Breitbart Business Digest: Jobs Numbers Still High Enough for Fed to Hike

(Olivier Douliery, iStock/Getty Images; BNN)
Olivier Douliery, iStock/Getty Images; BNN

The Labor Market Is Still Overheated

The headline jobs number for June came in a bit below expectations, but the details suggest inflationary pressures persist.

The Department of Labor said that employers added 209,000 workers to payrolls in June, missing expectations for 230,000. In truth, many analysts were expecting an even higher number than the official consensus figure after ADP reported shockingly high payroll growth.

The gap between the ADP estimate and the Department of Labor estimate is even starker if we look only at the private sector. According to the Department of Labor’s estimate, private sector employment grew by just 149,000. ADP had the private sector at 497,000. Leisure and hospitality added just 21,000 by the government’s count, while ADP said employers added 232,000.

Construction businesses added 97,000 jobs in June, according to ADP. Labor says it was just 23,000, exactly what it was a month earlier.

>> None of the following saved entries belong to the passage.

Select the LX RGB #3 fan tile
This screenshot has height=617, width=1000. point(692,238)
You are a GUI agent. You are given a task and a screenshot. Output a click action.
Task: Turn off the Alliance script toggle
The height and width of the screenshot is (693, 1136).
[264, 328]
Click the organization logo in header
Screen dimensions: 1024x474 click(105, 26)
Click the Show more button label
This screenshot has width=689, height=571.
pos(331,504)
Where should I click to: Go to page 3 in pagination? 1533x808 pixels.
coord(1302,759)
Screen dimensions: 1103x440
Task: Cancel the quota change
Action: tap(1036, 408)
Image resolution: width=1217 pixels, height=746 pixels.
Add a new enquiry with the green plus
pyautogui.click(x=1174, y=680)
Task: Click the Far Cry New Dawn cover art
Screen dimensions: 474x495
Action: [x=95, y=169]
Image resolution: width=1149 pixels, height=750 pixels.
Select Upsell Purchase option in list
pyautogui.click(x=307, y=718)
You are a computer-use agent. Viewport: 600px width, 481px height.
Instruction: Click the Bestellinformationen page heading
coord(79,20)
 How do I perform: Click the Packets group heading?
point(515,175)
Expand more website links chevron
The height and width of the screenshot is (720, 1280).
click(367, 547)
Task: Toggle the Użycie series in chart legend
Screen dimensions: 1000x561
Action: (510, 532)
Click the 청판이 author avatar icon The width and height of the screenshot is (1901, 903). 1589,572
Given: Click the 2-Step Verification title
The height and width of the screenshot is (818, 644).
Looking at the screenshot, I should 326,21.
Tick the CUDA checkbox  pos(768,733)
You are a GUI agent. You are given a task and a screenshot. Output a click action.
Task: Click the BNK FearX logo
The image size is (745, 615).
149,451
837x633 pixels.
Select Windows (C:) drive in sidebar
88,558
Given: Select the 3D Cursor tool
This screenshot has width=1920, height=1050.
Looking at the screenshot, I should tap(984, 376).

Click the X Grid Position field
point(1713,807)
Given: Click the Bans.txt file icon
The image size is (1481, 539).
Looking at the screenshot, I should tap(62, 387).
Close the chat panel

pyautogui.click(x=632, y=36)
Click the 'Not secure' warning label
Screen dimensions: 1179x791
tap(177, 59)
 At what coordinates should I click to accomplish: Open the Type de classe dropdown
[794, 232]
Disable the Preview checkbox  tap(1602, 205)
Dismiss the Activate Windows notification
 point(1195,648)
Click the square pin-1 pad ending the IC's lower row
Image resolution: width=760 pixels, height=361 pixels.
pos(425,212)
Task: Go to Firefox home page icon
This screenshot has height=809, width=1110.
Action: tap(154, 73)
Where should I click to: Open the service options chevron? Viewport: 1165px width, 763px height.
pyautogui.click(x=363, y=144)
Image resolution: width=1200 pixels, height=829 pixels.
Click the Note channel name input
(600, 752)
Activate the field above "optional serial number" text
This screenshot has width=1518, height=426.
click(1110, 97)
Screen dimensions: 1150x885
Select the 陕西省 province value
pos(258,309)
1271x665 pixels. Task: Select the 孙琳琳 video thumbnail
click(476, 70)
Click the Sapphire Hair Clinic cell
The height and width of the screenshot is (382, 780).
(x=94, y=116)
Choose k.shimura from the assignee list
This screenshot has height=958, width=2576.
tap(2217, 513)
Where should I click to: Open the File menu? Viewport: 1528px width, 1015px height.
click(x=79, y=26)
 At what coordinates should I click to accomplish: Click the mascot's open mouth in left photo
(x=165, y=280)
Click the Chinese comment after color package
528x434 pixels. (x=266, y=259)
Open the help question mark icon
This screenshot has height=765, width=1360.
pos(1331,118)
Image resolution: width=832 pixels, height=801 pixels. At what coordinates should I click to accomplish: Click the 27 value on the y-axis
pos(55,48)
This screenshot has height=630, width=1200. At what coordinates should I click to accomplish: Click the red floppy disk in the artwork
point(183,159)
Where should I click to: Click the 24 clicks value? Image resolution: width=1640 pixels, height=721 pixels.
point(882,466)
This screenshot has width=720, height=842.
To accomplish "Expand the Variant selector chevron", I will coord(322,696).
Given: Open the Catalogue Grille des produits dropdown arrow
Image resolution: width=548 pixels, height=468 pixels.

ADP said manufacturing employment fell by 42,000 while Labor says it grew by 7,000.

The ADP estimate no longer attempts to mirror the Department of Labor figures. ADP says that it is now an independent source of labor market data. But the enormous gaps are a reminder that even the “hard” data on the economy is always just an estimate. Not only is the map not the same as the territory, it can be impossible to tell in real-time which map is correct.

The Department of Labor’s figures for past months were revised down by 110,000 jobs. The April figure was slashed from 294,000 to 217,000 and the May figure from 339,000 to 306,000. Both still indicate a hot labor market but not quite as hot as it seemed with the earlier estimates.

With the revisions in view, the June figure seems more in line with the trend of a strong labor market that is slightly slowing. Importantly, we are continuing to grow payrolls faster than population growth. So, even though hiring is slowing, the labor market remains very tight. The unemployment rate fell back to 3.6 percent even as the labor force participation rate held steady for the fourth consecutive month at 62.6 percent.

It is striking that the construction industry has only shed jobs in one month, according to the Department of Labor’s estimates. For a slice of the economy that is supposed to be highly sensitive to rate changes, this is surprising. How can the Federal Reserve be confident its interest rate hikes will cool off demand for labor more broadly when it cannot even engineer a lasting slowdown in hiring builders?

Wages Are Probably Rising Faster Than Inflation

One of the things that made the era of Bidenflation so punishing to American households is the fact that prices rose more than wages for many workers. From April of 2021 through April of this year, average hourly wages rose by less than the consumer price index (CPI). This was a record-breaking loss of real income for American workers.

That appears to be changing. In May, average hourly wages rose by 0.4 percent, easily outpacing the 0.1 percent rise in the consumer price index. Compared with a year ago, average hourly earnings were up 4.4 percent in May, above the four percent rise in CPI. In June, wages rose another 0.4 percent for the month and 4.4 percent year over year. We do not get June CPI until next week, but the Federal Reserve Bank of Cleveland’s real-time inflation tracker has CPI up 0.4 percent for the month and 3.22 percent year over year.

While that is good news for workers and potentially for the Biden administration’s approval rating, the Fed is likely to view this rate of wage growth as inconsistent with its target of two percent inflation as measured by the personal consumption expenditure price index. It is also notable that the average workweek increased in June, suggesting a rising demand for labor. In short, the workweek and wages increases are likely enough to lock-in a rate hike at the end-of-the-month Federal Open Market Committee meeting and tilt the balance in favor of another rate hike in September.